The school and the academy share more than the support of their namesake, Broadcom Corp. Co-founder, Chairman and Chief Technical Officer Henry Samueli. The Academy and UCI School of Engineering share a project-based approach to learning.

“UCI has helped us in a number of ways,” said Samueli Academy engineering teacher Nino Polizzi. The Samueli School has been working with the academy on project-based learning curricula and academic exchanges. “UCI students come on a regular basis after school to help our students with chemistry, engineering, math, and in particular, with SolidWorks in our CAD Lab. In addition, (Samueli School) Dean Gregory Washington has been instrumental in helping us set up our industry advisory board.”

Polizzi is a retired aerospace engineering executive who first met Washington when the former was running Rocket Science Tutors (RST). The all-volunteer nonprofit organization conducts an after-school program to improve STEM education by putting real-life engineers and scientists in Orange County classrooms. Washington’s two sons went through the program in their Irvine elementary school, and the engineering dean participated as a parent volunteer.

The MOU will take the relationship further by formalizing it and encouraging matriculation to UCI.

“I am ecstatic and grateful for the opportunity to do this and to be here,” said Washington. “It’s great to be involved with a school that goes beyond the talk in helping prepare kids to succeed. We already have our faculty, staff and students involved with moving this program forward.
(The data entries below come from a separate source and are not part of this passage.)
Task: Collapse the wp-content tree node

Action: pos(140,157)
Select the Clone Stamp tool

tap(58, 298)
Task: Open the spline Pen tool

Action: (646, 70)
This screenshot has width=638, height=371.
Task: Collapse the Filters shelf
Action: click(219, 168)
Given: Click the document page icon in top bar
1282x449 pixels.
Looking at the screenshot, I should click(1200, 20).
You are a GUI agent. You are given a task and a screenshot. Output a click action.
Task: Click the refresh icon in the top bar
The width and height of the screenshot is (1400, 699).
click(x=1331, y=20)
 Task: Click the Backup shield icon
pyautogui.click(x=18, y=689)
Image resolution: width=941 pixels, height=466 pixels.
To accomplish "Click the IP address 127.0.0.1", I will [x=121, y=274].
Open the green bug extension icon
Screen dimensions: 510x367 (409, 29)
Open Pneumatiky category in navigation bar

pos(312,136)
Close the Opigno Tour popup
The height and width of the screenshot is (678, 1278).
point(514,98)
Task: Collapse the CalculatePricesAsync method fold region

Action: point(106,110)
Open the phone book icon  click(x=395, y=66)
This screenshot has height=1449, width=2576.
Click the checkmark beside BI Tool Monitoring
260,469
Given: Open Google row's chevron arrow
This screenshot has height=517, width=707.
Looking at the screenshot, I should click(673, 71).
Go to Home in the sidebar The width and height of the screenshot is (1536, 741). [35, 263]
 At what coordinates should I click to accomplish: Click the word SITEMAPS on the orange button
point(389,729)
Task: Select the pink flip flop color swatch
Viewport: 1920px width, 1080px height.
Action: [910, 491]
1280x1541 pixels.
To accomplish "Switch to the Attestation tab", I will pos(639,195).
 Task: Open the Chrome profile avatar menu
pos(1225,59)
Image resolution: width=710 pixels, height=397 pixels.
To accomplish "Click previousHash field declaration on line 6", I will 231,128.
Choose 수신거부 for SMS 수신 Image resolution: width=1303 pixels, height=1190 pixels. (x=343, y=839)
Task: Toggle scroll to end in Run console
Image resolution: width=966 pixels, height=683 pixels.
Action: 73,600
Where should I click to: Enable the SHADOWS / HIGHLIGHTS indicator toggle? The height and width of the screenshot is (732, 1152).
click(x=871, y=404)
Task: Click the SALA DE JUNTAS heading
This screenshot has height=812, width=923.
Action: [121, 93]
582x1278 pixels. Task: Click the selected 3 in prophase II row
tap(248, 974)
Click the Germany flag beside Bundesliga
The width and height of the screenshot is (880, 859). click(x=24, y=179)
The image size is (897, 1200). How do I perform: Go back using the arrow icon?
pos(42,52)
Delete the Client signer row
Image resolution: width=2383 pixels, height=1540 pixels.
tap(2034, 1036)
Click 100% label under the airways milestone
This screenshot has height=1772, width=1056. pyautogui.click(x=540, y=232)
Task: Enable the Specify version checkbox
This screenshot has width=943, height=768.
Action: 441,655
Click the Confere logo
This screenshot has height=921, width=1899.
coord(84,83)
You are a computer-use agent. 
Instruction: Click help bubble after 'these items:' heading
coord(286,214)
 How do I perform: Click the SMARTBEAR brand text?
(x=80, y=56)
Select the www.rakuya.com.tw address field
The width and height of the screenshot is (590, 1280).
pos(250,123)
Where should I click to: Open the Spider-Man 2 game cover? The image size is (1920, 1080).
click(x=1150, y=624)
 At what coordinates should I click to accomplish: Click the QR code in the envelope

What we hope to do with this agreement is create an arrangement that will include Samueli Academy, Santa Ana College and UCI, helping these kids matriculate through all three institutions in a fraction of [the current] time. With this signing, the seeds are planted.”

Tho Gonzalez, a third-year UCI mechanical engineering student, spends every Monday morning at the Samueli Academy showing teachers and students how to use SolidWorks for that week’s assignment. “Students at Samueli Academy are very smart and respected. They not only pick up what I am showing them, they pick up my advanced technique, which cost me a lot of hours to figure out when I took the SolidWorks class. I treat them like my classmates.”

The two organizations signed the MOU at the Samueli Academy, aptly, during EWeek. In honor of the national celebration, the high school engineering class completed and demonstrated an engineering project challenge. A dozen teams comprising all grade levels built gravity-tiered irrigation systems using plastic cups, aluminum foil, Popsicle sticks and Scotch tape. Modeled on the 2,000-year-old Banaue Rice Terraces, which allowed farmers to grow rice on the steep mountainsides in the Philippines, the project taught students the concepts of irrigation, gravity, buoyancy, density, friction and viscosity.

The class had many adult supporters cheering them on, including Henry and Susan Samueli, representatives from the Orangewood Foundation and the Samueli Academy’s industry advisory board, as well as several UCI Samueli School faculty, staff and students.